Quando dopo i vari accertamenti, le visite e il sospetto che determinati sintomi si tramutano in diagnosi, arriva la crisi. Un senso di angoscia travolge la persona in toto. Si vivono delle fasi che indicano quali tipi di sensazioni ed emozioni provano le persone coinvolte.

La prima fase dunque si identifica con shock e negazione ovvero l’incredulità e la fatica a credere che tutto ciò possa essere vero. La mente cerca di negare l’evento per difendersi e proteggersi da questa sofferenza.

La seconda fase è quella della rabbia in cui la persona arriva anche a credere che sia stata una sorta di punizione divina. Si rimanda la rabbia verso qualcuno (anche un medico a cui si recrimina di aver sbagliato diagnosi).

La terza fase è quella della contrattazione in cui l’individuo investe in interessi o altro per cercare di ricevere qualcosa in cambio per riparare alla situazione che si è venuta a creare.

La quarta fase è quella della depressione in cui inizia a ragionare del fatto che la malattia potrebbe essere vera e acquisendo consapevolezza ci si ritrova in uno stato di isolamento sociale e sofferenza.

L’ultima fase è l’accettazione ovvero l’elaborazione della situazione e capire cosa fare da questo momento in poi e fino al tempo che resta.

Queste fasi sono state elaborate da una psichiatra Elisabeth Kubler-Ross che si occupò di cure palliative e sostegno alle famiglie dei pazienti colpiti. Sono state identificate come le fasi dell’elaborazione del lutto.

Il disagio psicologico

Le malattie croniche investono tutte le sfere dell’individuo portando dei cambiamenti inevitabili col tempo. L’impatto si riflette sull’immagine corporea poiché è il corpo che subisce i cambiamenti più significativi a livello oggettivo. Un corpo che cambia che non è più in grado di svolgere le normali attività svolte fino a quel momento. Arriva un cambio vita indispensabile, vengono meno le certezze sul futuro e sulle relazioni sociali. 

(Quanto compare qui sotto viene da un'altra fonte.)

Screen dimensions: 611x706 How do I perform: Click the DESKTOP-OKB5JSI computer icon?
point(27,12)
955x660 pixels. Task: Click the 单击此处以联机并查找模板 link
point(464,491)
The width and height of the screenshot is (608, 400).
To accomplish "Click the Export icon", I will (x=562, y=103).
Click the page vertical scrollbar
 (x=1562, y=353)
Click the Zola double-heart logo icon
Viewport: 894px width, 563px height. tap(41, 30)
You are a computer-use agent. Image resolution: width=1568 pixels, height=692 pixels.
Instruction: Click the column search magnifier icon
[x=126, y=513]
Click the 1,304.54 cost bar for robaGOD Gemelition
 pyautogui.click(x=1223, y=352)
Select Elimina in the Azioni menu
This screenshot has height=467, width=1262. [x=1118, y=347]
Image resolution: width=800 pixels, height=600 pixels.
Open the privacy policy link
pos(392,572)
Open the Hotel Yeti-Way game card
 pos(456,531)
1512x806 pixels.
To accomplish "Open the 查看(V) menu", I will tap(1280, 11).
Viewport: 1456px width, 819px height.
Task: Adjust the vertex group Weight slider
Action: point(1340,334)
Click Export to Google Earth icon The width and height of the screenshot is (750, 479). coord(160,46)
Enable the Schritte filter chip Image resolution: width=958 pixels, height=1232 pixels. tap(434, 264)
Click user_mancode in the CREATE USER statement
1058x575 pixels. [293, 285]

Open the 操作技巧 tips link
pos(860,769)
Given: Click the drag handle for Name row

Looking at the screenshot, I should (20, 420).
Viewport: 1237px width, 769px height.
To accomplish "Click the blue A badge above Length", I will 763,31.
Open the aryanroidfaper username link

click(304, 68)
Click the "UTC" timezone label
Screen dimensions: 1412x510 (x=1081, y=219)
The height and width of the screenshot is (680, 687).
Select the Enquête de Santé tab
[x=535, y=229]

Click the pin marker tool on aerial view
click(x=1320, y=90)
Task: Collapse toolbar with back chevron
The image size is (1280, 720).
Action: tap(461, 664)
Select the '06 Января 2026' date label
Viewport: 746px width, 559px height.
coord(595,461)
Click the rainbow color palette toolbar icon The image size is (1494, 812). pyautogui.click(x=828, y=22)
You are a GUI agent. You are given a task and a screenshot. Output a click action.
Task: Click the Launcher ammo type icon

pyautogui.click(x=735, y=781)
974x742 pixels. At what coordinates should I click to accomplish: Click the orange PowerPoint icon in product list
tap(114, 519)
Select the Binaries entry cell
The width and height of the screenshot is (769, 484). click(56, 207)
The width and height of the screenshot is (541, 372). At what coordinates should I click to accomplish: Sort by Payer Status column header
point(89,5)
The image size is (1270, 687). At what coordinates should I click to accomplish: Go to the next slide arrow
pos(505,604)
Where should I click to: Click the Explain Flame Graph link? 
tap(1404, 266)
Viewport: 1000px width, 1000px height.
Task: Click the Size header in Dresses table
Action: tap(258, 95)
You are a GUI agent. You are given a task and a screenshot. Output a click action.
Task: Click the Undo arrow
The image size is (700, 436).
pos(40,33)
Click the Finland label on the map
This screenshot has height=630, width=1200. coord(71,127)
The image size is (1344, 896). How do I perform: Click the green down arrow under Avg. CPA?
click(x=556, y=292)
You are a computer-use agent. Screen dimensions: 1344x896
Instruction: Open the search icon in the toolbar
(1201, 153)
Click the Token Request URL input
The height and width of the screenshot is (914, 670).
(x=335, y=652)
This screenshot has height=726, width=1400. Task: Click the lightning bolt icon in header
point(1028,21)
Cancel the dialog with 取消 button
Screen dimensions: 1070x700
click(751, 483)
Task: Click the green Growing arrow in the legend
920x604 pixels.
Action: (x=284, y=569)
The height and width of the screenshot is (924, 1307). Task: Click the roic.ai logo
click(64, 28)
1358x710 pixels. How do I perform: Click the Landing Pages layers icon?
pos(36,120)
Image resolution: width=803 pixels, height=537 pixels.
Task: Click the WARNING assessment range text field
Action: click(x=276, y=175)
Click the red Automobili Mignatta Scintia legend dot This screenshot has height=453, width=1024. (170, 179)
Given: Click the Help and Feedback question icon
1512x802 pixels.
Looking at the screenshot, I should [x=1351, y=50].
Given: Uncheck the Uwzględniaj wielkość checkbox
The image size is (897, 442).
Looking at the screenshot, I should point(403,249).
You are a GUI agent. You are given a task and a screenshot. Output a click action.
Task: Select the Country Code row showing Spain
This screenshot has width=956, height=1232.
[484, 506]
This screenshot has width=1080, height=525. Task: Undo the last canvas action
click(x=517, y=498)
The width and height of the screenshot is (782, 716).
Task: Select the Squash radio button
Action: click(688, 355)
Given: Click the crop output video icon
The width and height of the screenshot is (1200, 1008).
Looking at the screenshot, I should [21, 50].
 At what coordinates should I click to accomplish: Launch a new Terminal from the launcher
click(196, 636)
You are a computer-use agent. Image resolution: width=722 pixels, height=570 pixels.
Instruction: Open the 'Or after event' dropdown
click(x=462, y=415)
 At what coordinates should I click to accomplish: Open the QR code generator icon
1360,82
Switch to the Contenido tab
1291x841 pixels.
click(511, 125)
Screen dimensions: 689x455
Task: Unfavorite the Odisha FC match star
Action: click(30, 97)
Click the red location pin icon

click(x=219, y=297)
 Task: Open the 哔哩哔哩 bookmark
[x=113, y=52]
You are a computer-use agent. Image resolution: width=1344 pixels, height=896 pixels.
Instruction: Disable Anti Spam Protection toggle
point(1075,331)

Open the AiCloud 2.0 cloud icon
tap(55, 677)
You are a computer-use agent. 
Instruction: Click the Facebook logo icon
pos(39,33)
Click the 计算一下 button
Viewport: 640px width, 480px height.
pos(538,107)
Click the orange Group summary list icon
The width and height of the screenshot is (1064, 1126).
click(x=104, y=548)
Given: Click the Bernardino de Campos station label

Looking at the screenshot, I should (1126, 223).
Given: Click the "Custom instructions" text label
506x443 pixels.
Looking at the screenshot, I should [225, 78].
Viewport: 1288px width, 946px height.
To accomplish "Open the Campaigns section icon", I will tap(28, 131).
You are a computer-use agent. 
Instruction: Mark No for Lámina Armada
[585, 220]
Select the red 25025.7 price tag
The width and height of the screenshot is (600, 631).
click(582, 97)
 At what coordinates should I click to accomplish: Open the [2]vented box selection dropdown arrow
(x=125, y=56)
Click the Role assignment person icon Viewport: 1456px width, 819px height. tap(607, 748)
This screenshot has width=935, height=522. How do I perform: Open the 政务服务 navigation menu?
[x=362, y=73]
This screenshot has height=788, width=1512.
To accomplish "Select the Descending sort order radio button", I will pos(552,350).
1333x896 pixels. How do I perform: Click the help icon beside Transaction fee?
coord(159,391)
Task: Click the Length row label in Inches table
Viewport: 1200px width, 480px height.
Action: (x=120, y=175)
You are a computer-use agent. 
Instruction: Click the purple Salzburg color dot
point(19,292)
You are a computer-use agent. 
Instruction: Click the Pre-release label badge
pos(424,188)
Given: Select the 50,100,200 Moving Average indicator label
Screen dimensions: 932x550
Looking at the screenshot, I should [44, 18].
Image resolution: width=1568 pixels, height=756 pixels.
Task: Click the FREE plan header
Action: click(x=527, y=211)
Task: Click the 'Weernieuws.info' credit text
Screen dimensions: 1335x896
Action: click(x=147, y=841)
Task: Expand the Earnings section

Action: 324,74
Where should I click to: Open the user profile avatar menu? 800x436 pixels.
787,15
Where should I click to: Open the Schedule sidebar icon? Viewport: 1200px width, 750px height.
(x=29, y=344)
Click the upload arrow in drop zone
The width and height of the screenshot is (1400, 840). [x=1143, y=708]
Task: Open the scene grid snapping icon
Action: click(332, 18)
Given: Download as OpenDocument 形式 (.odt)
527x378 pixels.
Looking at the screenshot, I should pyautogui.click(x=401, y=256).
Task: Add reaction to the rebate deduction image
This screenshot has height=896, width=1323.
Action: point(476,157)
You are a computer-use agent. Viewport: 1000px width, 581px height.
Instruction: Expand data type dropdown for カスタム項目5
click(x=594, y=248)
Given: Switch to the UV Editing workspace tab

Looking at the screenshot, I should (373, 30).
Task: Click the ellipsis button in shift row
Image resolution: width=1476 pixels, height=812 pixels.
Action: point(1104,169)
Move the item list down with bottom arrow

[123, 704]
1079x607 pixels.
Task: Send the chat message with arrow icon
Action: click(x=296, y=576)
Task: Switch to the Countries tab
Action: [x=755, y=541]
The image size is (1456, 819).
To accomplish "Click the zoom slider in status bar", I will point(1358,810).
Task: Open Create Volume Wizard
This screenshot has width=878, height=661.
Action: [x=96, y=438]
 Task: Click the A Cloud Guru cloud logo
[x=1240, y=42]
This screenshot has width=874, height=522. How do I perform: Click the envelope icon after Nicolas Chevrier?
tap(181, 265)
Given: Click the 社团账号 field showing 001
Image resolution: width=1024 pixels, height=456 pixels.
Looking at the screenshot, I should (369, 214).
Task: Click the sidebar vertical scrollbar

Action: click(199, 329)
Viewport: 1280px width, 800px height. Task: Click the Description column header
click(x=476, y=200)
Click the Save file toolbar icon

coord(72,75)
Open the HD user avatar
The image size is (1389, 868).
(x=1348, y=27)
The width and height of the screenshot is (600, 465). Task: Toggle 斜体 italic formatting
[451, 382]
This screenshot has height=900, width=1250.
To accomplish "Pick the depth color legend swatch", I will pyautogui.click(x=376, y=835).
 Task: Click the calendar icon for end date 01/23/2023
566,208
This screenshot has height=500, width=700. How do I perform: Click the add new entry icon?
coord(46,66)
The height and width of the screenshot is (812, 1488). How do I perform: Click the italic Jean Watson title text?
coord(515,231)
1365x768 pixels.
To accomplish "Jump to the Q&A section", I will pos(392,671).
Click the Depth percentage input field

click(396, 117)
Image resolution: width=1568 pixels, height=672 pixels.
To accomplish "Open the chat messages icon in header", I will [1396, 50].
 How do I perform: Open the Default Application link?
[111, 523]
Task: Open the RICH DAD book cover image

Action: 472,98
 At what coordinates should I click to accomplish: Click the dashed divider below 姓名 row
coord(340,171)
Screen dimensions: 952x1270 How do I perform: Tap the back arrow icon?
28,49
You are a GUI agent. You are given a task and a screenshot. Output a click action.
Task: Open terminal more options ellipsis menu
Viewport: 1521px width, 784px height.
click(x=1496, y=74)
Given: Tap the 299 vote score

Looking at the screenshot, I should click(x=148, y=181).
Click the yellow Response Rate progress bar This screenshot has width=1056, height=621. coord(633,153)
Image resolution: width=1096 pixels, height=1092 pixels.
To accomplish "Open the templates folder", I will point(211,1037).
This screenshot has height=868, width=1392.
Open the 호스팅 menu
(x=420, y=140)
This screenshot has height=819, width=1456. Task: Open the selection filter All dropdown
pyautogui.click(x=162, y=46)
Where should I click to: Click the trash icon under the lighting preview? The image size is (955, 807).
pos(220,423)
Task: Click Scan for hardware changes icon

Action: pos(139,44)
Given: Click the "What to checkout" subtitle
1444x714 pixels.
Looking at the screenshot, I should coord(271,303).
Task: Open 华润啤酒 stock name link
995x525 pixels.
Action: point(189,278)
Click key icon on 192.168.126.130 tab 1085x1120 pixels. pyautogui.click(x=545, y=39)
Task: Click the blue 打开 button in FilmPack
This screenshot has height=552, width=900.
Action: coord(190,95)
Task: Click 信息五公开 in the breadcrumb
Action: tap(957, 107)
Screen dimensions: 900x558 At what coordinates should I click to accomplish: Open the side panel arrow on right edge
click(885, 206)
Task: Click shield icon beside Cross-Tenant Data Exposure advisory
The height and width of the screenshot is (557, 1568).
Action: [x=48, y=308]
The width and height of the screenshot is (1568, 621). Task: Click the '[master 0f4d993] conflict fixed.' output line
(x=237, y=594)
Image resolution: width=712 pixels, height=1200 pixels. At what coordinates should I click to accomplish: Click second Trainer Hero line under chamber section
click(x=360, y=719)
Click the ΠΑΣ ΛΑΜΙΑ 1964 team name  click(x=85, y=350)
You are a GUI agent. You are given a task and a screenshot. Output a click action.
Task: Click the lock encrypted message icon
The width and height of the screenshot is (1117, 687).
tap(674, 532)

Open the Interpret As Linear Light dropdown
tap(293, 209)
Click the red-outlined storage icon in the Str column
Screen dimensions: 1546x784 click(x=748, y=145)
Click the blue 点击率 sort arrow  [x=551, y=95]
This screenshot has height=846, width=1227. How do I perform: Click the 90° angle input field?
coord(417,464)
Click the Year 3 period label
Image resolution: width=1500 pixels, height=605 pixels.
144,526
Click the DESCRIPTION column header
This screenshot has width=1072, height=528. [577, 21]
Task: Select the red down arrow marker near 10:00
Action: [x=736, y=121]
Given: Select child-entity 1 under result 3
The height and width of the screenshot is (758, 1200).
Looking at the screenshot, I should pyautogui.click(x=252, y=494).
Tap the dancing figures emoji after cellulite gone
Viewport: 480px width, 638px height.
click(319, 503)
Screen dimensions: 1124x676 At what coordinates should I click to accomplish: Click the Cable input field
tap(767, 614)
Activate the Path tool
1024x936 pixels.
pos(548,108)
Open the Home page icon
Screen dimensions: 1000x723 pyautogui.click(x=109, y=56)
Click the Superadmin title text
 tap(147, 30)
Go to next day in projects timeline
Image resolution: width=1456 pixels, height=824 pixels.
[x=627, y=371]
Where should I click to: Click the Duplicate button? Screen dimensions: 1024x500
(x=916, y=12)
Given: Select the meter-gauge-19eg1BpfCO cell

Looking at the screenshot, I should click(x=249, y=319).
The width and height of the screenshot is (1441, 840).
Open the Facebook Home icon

Bisogna ridefinire il proprio ruolo riformulando la propria identità, cercando di mantenere un sé comunque integro, nonostante il decorso e i cambiamenti che esso comporta. Tra i più significativi abbiamo:

Cambiamenti all’interno della famiglia, con una inevitabile rivisitazione dei ruoli: il pensiero di dover dipendere da qualcuno e di essere un peso si fa strada sin da subito.

L’aspetto lavorativo che cambia: col passare del tempo la condizione fisica viene meno e questo fa sì che la persona debba cambiare lavoro o mansione per potere garantire una continuità. Nel peggiore dei casi in base all’evoluzione della malattia vi è la perdita del lavoro.

La chiusura sociale: diventa difficile mantenere il ruolo sociale che si è sempre avuto. Cambia il rapporto con gli amici, nonostante l’aderenza alle cure mediche il corpo richiede sforzi fisici non indifferenti e difficilmente si riesce ad affrontarli.

Il rapporto di coppia col progredire della malattia diviene fortemente compromesso inclusa la sfera sessuale.

L’emotività tradotta in rabbia, paura, angoscia e frustrazione a fronte del cambiamento e della malattia.

L’aspetto economico fortemente compromesso soprattutto all’inizio della fase diagnostica.

La gestione degli aspetti emotivi e psicologici

Naturalmente la scoperta della malattia oltre allo shock iniziale provoca una forte crisi emotiva e psicologica, poiché all’inizio come in tutte le fasi si ha poca conoscenza della malattia in sé e di cosa essa comporta a lungo termine. (Ogni patologia sottolineiamo sempre ha caratteristiche diverse e l’impatto su ogni soggetto è altrettanto diverso).

Vi è preoccupazione, (“cosa devo aspettarmi”, “cosa mi succederà”), incertezza, smarrimento, sentimenti contrastanti, sbalzi d’umore, rabbia come abbiamo menzionato precedentemente descrivendo le fasi dell’elaborazione del lutto.

Ansia per la paura della sofferenza o la paura di come potrebbe presentarsi lo scenario futuro.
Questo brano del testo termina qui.